A team of researchers at Bournemouth University (BU), led by Dr Jane Murphy, are working with cancer nurse specialists to change that. By developing an e-learning tool for healthcare professionals, the team has created an innovative way of educating and empowering frontline staff to deliver reliable and helpful information about nutrition. The tool provides staff with accurate and evidence based nutritional information for cancer survivors. By teaming up with UK charity Macmillan Cancer Support, the online tool was made available through Macmillan's Learn Zone webpages, which increased the number of people who could access it.
For busy frontline staff, the online learning tool has proved hugely beneficial, as they are able to use the resource as and when they need to. Much of Dr Murphy's research focused on making the tool as user-friendly as possible, in order to avoid it becoming an onerous or time-consuming learning experience. The content needed to be evidence-based, but delivered in an accessible way, through bite-sized chunks and interactive sessions. It also needed to be pitched at a level appropriate for professionals, without either dumbing down or becoming overly technical. As Dr Murphy explains: "The tool was not specifically designed for people who have had a cancer diagnosis, although cancer survivors themselves can still use it and benefit from it; it was made with healthcare professionals in mind."
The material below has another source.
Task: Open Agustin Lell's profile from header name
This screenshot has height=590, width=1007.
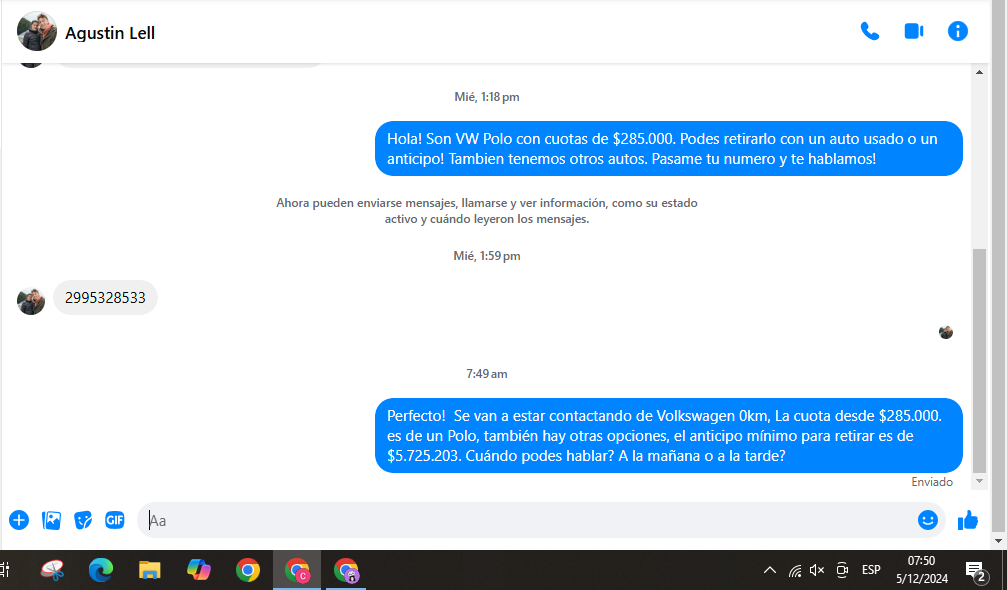Action: 110,33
The tool was evaluated through focus groups, made up of practice nurses, cancer nurse specialists, nutritionists, GPs and recovered cancer patients. Thematic analysis of the results plus anecdotal evidence showed that before using the e-learning resource few healthcare professionals had received any training about nutrition for cancer survivors. Responses showed that being able to use Dr Murphy's tool left healthcare professionals feeling more empowered and confident about having an informed discussion with their patients. Staff also cited their confidence in the accuracy of the information in the online tool; feedback no doubt helped by the added credibility through support from Macmillan.
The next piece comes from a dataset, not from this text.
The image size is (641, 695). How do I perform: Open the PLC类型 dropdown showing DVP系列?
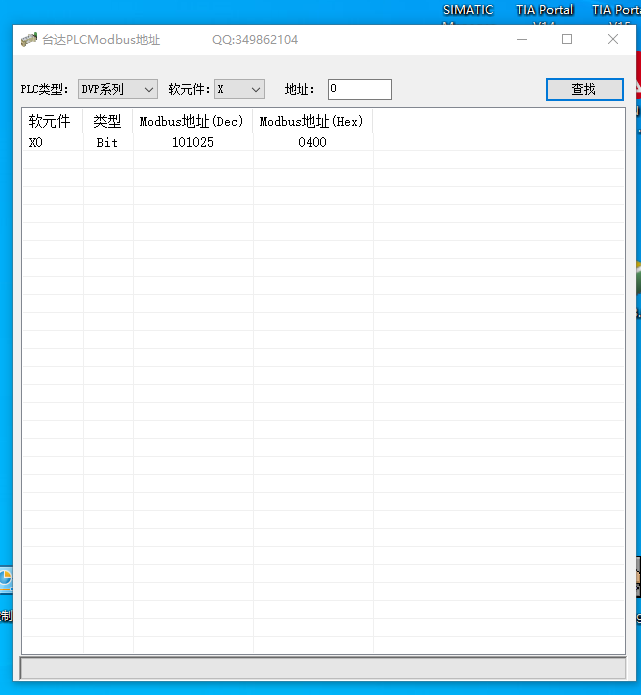point(118,89)
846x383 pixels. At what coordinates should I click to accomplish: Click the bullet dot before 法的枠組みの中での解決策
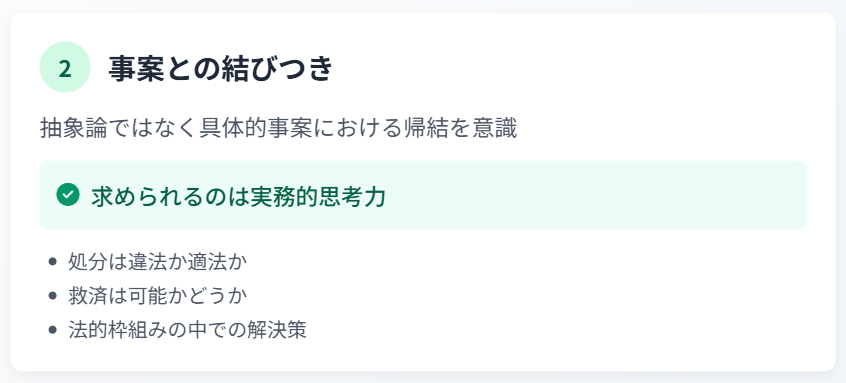pos(52,330)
The use of evidence-based information was hugely important in the development of the tool. As Dr Murphy explained: "There is a lot of misinformation out there around food and nutrition. For cancer survivors, it is fair to say that there is a lot of information available, but is it correct? Can it improve health and wellbeing and give the best chance of survival?
"For instance, it is very easy to find the wrong sorts of information through the internet. This was another reason to develop an online tool, working in partnership with Macmillan that uses really robust and accurate evidence." The research and evaluation of the e-learning tool was published in Nurse Education Today which is widely-read by nurses, nurse practitioners and other allied health care professionals. Dr Murphy explains that the decision to publish open access was driven by a desire to see their research and online tool have the biggest possible impact on the lives of cancer survivors. The resource remains live and accessible on the Macmillan Cancer Support website and is being used and updated regularly. The work has also played a key role in informing a new initiative by Macmillan to improve the lives of cancer survivors through healthier lifestyles.
Dr Murphy and the team at BU are now researching the complex nutritional needs of people with dementia. Working with local organisations and care homes, their research (funded by The Burdett Trust for Nursing) will develop a better understanding of the delivery of nutrition to enhance dignity in dementia care. By creating a toolkit and suite of educational tools for healthcare professionals and carers, they aim to improve the lives of those with dementia.